Note that letters in the grid may be shared by multiple entries, though no letter may be reused within a single entry.

#### For your chance to win a \$50 book voucher, send your solutions to ActuariesMag@actuaries.asn.au

 Direction Length Word Direction Length Word → 3 try → 7 rucking → 4 haka ↑ 7 flanker ← 4 maul → 7 flyhalf ↓ 4 prop ↓ 7 shoeing → 4 lock ← 7 lineout ↑ 4 flag ↑ 7 throwin ↑ 4 lift ↑ 7 players → 4 mark ↓ 8 weakside ↑ 5 drive → 8 sidestep → 5 rugby → 9 garryowen ← 5 grass ← 9 tighthead ↑ 6 winger

### Volume 32 Solution – by Dan Mayoh

Two correct answers were submitted to Part 1, by Tim Yip and Kelvin Duong.  Congratulations to both.  The winner of the book voucher is Tim Yip as he submitted his solution first.

Part 1:

After composing this question, I discovered it was essentially a rephrasing of a problem/result known as Bertrand’s Ballot Theorem.  The answer is (R-B)/(R+B).  So the probability depends only on the ratio of red to black cards.  For example, 7 Red and 3 Black has the same probability as 70 Red and 30 Black, i.e. 40%.

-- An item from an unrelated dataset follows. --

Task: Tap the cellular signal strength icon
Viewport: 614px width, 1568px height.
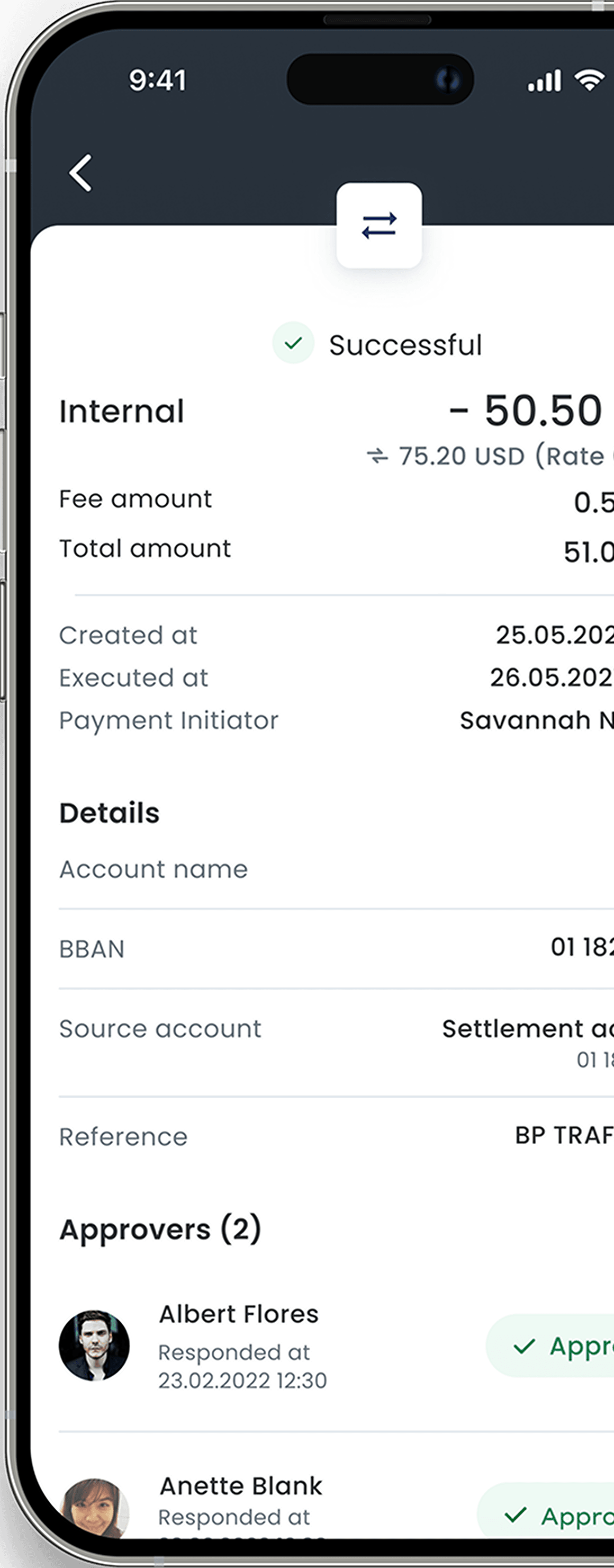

There a few ways to show this, and my favourite is Proof by Reflection.  It really is clever.  Have a look here.

Part 2:

The answer here is 16/693.  I solved this one by making a list of all 252,252 equally likely orderings that begin with 2 hearts (recognising that of the 16!/(6!*5!*5!) = 2,018,016 equally likely total orderings, 7/8 of these will not begin with 2 hearts and thus fail the condition, and do not need to be listed).  I then counted how many of those 252,252 orderings meet the condition (46,592), and simplified the fraction.  It’s not the neatest way, but it worked.  I am pleased to say though that a better way was submitted by Tim.  He used iteration, building up from an easy case of 2 hearts, 1 spade, and 0 clubs to arrive at the 46,592 value for the (6,5,5) case.

See Tim’s solutions here.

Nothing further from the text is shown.